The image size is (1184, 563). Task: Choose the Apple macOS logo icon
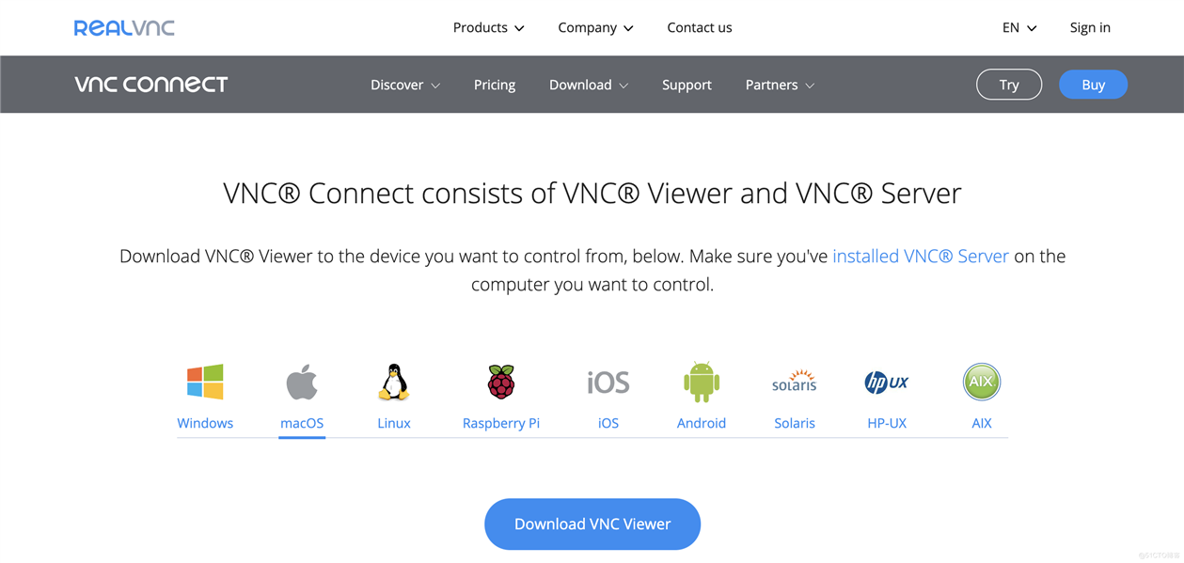(x=302, y=383)
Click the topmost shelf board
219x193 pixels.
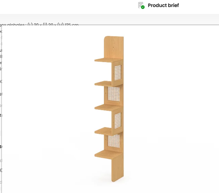[108, 60]
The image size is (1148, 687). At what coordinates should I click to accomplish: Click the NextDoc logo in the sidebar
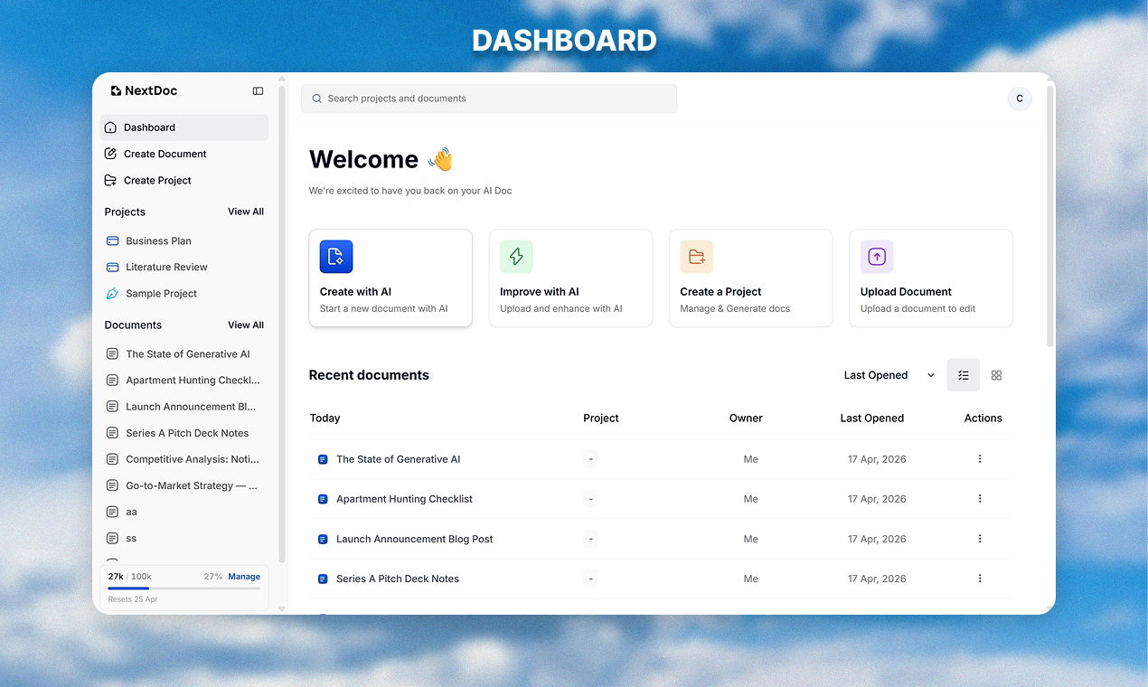(x=143, y=90)
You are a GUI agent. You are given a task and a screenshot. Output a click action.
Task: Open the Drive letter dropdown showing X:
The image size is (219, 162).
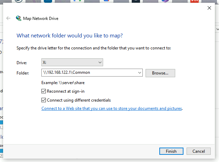tap(72, 62)
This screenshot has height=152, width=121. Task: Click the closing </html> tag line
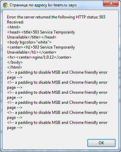(x=14, y=67)
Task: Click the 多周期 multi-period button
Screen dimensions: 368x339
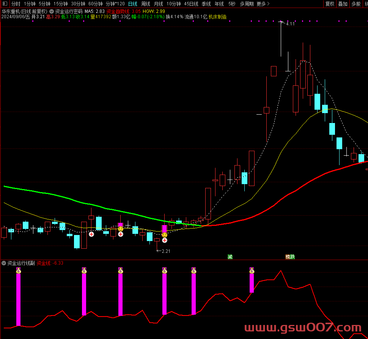Action: click(x=247, y=4)
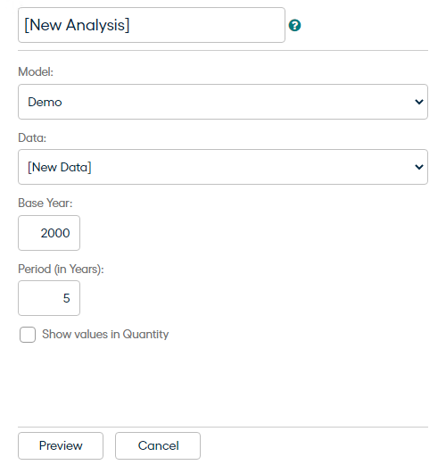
※
INSTRUCTIONS TO FOLLOW
Please write out, exactly, every line from the line with "You are a GUI" through the final line of the data above, leaving out pictures.

EXERCISE ANSWER
You are a GUI agent. You are given a task and a screenshot. Output a click action.
Task: Open the Drive letter dropdown showing X:
The image size is (219, 162).
tap(72, 62)
This screenshot has height=152, width=121. Task: Click the closing </html> tag line
(x=14, y=67)
Task: Click the 多周期 multi-period button
Screen dimensions: 368x339
Action: click(x=247, y=4)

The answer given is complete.